The lines you return should be those containing the string "England", taken from the data below.

• [Records supplied]

§

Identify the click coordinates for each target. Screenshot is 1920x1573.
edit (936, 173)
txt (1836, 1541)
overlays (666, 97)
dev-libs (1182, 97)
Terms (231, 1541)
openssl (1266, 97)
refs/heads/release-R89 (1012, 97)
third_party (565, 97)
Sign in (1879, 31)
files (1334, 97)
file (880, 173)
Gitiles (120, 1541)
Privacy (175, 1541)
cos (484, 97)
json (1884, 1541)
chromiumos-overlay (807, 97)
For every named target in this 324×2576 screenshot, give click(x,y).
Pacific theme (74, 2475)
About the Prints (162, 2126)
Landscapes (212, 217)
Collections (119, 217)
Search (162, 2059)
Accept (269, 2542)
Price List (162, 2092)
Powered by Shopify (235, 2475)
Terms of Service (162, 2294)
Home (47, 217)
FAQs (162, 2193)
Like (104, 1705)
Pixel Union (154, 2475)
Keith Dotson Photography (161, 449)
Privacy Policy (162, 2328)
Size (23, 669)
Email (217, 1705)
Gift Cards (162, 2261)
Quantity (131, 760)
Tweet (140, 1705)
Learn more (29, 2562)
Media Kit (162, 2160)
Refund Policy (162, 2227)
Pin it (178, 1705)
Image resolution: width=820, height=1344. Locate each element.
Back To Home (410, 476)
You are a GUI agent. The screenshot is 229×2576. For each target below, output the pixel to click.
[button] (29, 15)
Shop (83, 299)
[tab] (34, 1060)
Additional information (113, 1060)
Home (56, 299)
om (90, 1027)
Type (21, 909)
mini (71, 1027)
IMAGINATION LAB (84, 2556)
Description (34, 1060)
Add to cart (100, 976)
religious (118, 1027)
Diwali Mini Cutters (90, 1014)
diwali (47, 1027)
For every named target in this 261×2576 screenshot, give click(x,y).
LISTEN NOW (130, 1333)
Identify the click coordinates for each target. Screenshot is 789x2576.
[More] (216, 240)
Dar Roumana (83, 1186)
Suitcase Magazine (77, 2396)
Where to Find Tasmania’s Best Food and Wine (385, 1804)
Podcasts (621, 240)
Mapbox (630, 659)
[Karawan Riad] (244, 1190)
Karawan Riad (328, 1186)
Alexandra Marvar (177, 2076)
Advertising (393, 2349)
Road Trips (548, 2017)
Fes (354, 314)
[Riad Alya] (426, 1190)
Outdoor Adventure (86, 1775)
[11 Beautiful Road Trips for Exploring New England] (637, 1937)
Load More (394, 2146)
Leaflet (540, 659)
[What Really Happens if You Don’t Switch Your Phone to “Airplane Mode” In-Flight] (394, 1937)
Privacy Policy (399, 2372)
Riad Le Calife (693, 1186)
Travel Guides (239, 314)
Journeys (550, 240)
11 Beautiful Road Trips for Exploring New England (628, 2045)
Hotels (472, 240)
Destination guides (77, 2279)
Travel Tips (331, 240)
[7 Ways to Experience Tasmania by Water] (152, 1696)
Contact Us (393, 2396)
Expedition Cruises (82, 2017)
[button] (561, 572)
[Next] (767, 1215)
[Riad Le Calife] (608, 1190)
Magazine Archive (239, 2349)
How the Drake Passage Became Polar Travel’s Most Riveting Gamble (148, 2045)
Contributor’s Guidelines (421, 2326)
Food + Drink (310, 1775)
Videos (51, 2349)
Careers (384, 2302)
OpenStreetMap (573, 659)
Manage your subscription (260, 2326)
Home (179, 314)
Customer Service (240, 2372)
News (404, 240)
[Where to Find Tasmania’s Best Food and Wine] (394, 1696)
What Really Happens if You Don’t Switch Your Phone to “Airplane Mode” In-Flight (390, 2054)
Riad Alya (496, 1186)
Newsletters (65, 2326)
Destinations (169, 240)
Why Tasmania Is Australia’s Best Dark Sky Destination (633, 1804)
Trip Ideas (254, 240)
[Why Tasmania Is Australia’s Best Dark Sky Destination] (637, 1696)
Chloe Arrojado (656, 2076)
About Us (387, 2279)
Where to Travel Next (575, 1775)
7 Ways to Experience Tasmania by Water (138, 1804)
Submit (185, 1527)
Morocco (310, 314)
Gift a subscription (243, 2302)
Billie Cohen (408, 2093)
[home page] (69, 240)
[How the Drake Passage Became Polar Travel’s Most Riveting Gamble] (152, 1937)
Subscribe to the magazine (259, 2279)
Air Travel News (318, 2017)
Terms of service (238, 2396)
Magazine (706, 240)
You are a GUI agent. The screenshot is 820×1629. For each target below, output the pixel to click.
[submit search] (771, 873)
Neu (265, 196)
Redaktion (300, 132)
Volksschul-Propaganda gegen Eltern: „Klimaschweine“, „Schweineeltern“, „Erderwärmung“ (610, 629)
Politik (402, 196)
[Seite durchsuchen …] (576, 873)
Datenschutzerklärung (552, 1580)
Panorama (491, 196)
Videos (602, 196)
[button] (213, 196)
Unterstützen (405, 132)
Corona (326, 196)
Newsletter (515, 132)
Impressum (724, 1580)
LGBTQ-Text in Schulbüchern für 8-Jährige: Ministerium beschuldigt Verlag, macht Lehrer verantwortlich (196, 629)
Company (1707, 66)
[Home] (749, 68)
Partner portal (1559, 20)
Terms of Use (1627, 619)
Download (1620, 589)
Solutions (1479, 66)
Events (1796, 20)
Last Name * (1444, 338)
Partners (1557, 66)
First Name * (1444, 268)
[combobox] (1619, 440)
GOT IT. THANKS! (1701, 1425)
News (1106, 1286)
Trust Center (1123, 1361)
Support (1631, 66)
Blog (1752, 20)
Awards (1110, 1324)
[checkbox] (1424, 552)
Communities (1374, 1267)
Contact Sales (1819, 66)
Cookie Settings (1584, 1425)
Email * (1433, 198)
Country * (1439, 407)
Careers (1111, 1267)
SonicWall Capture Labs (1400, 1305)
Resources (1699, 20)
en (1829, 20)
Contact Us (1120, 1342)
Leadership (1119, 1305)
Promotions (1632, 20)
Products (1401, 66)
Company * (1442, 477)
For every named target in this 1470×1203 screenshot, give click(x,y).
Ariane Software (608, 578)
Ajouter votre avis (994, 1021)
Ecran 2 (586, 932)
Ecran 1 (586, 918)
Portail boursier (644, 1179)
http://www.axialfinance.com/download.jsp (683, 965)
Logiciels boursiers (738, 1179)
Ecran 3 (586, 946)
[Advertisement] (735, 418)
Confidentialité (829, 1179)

§

• [Your solution]
[11 Beautiful Road Trips for Exploring New England] (637, 1937)
11 Beautiful Road Trips for Exploring New England (628, 2045)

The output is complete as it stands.